The envelope generator is a full ADSR design (full for 1980, that is), and doubles up for both amplitude and filter modulation duties. Unusually for a synth of this stature, the envelope can also be pressed into service for pulse width modulation, which can create some delightfully 'twangy' sounds. You can even bypass the amplitude section entirely, and either hold the amp open (useful when tuning up, or generating sustained 'drones'), or control the amp from the keyboard gate signal. This latter feature leaves the envelope in control of just the filter, with the amp merely opening and closing as keys are played. This is far more useful than it might first appear, especially when programming bass lines, which rarely require any attack or release, but often need filter modulation to provide some movement in the sound. Low filter sustain values don't have to mean that the bass sound amplitude also dies away. This is a simple and effective way of circumventing some of the limitations of a single-envelope synth.
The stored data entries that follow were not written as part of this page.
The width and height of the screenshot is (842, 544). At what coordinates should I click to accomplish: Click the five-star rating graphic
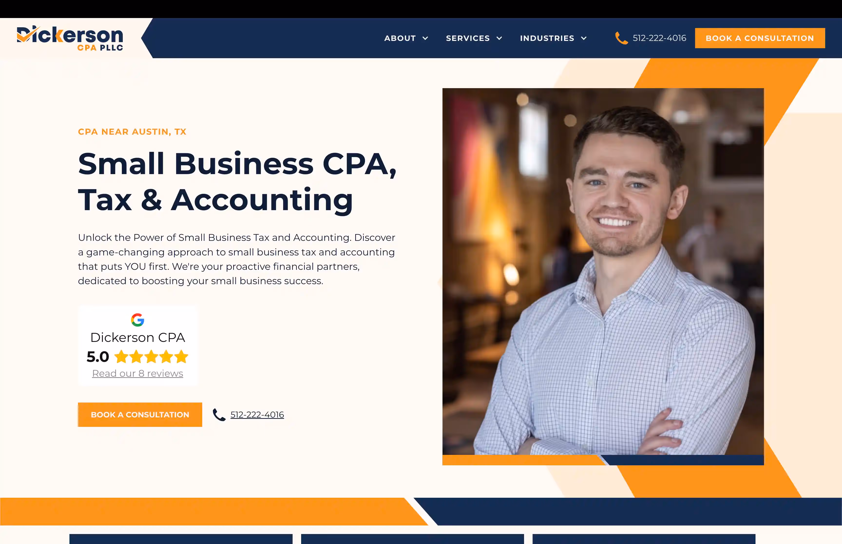(x=151, y=357)
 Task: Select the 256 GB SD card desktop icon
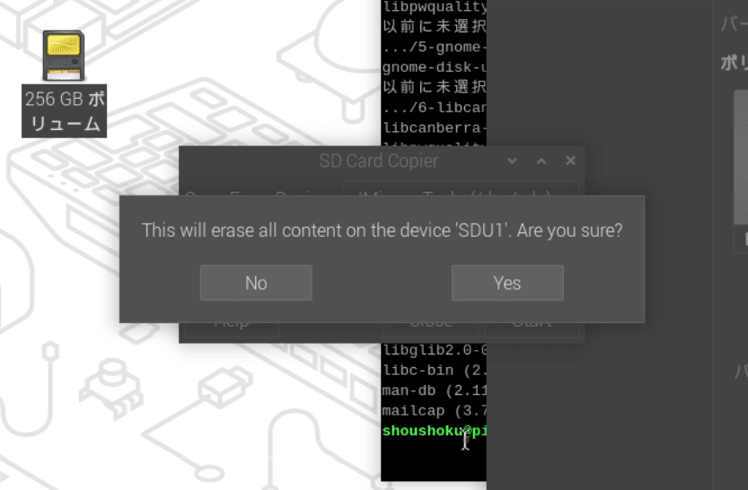(x=64, y=56)
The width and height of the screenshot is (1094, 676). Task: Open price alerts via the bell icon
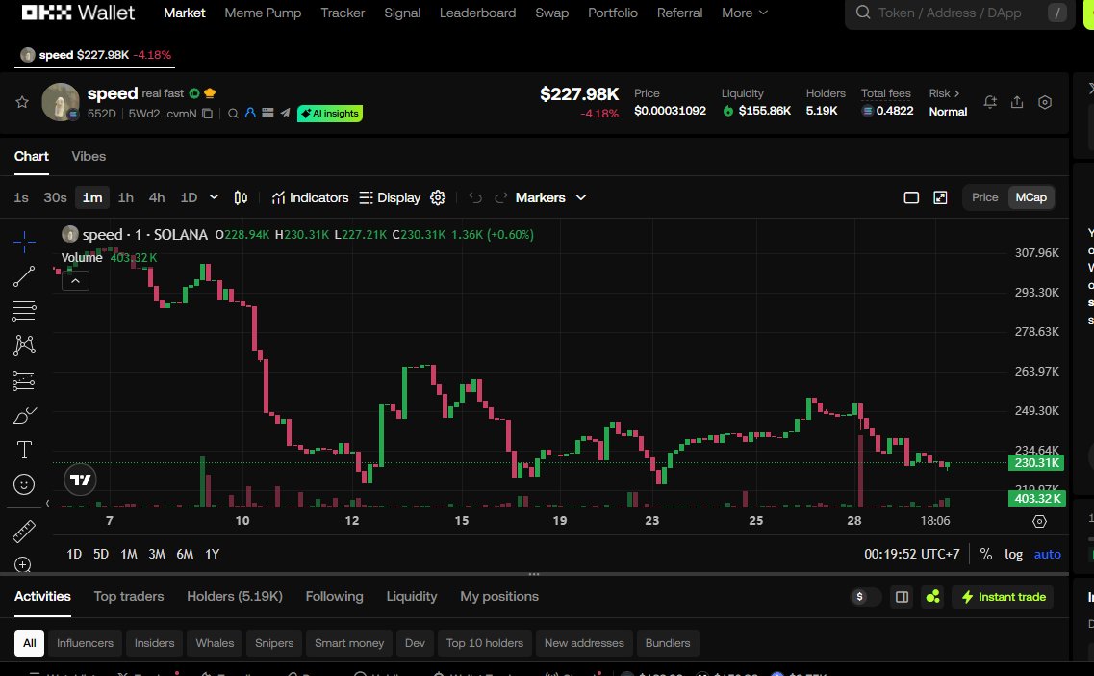click(990, 102)
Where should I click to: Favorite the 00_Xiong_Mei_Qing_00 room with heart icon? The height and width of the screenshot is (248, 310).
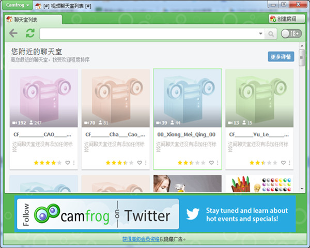click(x=211, y=163)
IT'S REAL-TIME, JIM, BUT NOT AS WE KNOW IT
If the SH09 has a weakness, it's probably the limited range of real-time performance controls. The only performance feature as such is a single left/right bender lever to the left of the keyboard. Behind this are two sliders to enable the lever to control either pitch and/or filter cut-off. Setting a specific pitch-bend interval here is a bit hit-and-miss, though no worse than on many other synths of the era. Other than this lever, you're really down to tweaking the controls on the main panel. Introducing vibrato on the fly is a pain, since you have to take your hand off the pitch lever and hit the correct slider; not an easy task in the heat of the moment. The LFO delay can help with this, by introducing vibrato automatically, but it's not really the same as being in full control of the effect. Happily, modern technology can now help the SH09 -- a well-specified MIDI/CV converter can provide all the control options we know and love, such as aftertouch or mod wheel control. Unfortunately, you'd probably find that the cost of such a converter would buy two SH09s!
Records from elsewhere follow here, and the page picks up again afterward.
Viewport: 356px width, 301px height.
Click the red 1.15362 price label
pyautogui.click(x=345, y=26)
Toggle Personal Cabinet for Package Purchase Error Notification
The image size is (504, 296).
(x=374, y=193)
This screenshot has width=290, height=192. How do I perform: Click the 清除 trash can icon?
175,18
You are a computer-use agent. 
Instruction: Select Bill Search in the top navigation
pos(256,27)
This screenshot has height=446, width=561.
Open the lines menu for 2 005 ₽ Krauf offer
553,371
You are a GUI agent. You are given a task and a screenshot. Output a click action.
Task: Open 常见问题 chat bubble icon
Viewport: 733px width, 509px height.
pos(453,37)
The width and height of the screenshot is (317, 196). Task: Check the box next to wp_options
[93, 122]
As ever, it's the end results that count. I doubt that the sounds from the SH09 would ever be described as 'searing' or 'fat', but they might very well elicit such adjectives as 'cheesey' or 'bleepy'. The sub-oscillator goes a long way towards making this synth an excellent bass provider, though it doesn't have the grit and thunder of the Moogs or Oberheims. All of those blippy-bleepy sequencing sounds are available, and the filter resonance is capable of reaching into areas where many synths refuse to tread. Delicate lead sounds are also a strong area for the SH09. Here lie oboes, flutes and clarinet sounds by the bucket-load. The very simplicity of the machine keeps the results clean and uncluttered, helping sounds to sit in a mix without swamping other instruments.
The best thing that I can say about my SH09 is that I use it -- a lot. It's not the kind of synth that is ever going to have analogue fans drooling or beating down the doors of second-hand shops, but it is a reliable little work-pony that deserves to be taken seriously alongside its more famous stable-mates. It's cute, cuddly and there's not an LCD in sight. What more could you ask for?